▶ Work required:
Reproduce only the lines of the material below that start at the line containing "Task: Open Volker Beck name in first tweet" and stop at the line containing "Pin the 工具栏". Keep both end lines.

Provided data: Begin

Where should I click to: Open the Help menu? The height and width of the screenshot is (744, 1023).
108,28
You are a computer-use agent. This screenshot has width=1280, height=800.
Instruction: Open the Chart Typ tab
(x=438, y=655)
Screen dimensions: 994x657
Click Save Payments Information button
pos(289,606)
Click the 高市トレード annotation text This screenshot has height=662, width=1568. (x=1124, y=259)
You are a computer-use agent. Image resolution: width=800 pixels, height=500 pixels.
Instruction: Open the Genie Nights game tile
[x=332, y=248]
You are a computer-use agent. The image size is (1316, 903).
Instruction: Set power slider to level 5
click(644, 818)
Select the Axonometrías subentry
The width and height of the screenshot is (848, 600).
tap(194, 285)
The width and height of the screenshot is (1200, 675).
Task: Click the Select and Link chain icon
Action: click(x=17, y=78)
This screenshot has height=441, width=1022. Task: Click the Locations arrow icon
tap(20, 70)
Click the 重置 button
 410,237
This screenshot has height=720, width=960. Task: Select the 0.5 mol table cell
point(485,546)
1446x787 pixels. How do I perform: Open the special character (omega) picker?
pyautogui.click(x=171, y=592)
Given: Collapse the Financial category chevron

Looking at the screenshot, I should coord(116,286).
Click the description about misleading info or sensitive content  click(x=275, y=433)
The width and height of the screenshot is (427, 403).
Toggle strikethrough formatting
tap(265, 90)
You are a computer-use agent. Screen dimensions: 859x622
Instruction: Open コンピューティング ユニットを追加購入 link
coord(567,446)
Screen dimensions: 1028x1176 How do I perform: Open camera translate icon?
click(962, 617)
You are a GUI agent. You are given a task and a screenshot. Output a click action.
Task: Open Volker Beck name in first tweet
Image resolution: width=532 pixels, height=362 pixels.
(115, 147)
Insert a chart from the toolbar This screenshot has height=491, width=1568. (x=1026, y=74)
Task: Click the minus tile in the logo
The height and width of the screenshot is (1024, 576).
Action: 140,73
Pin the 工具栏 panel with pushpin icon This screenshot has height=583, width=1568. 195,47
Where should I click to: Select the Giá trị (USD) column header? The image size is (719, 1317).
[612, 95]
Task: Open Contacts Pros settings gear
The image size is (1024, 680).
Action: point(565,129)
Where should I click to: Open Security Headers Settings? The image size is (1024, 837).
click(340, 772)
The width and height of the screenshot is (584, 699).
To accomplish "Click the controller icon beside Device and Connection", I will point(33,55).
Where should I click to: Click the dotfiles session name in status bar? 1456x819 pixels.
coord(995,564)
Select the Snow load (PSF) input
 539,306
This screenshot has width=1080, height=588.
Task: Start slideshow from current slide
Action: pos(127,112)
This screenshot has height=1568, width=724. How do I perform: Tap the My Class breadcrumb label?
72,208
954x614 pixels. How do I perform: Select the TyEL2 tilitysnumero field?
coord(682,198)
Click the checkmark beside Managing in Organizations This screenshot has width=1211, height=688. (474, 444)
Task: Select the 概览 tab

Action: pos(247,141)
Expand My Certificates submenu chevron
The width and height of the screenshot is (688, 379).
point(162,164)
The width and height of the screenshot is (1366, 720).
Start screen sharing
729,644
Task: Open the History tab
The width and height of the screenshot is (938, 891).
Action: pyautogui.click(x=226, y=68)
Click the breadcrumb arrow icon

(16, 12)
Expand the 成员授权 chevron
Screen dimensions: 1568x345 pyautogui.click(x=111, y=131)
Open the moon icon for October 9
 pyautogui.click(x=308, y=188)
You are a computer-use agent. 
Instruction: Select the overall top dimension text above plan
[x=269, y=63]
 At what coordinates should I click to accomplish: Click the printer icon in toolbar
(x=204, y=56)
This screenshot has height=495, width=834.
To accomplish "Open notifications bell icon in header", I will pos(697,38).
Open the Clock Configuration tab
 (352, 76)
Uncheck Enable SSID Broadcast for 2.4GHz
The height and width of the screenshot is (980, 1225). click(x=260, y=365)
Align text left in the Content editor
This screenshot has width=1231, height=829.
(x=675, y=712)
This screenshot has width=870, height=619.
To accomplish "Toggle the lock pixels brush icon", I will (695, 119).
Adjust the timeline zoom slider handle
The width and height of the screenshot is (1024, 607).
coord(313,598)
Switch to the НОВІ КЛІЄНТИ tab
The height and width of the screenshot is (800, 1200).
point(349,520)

Provided data: End

▶ Solution for this task:
Task: Open Volker Beck name in first tweet
Image resolution: width=532 pixels, height=362 pixels.
(115, 147)
Insert a chart from the toolbar This screenshot has height=491, width=1568. (x=1026, y=74)
Task: Click the minus tile in the logo
The height and width of the screenshot is (1024, 576).
Action: 140,73
Pin the 工具栏 panel with pushpin icon This screenshot has height=583, width=1568. 195,47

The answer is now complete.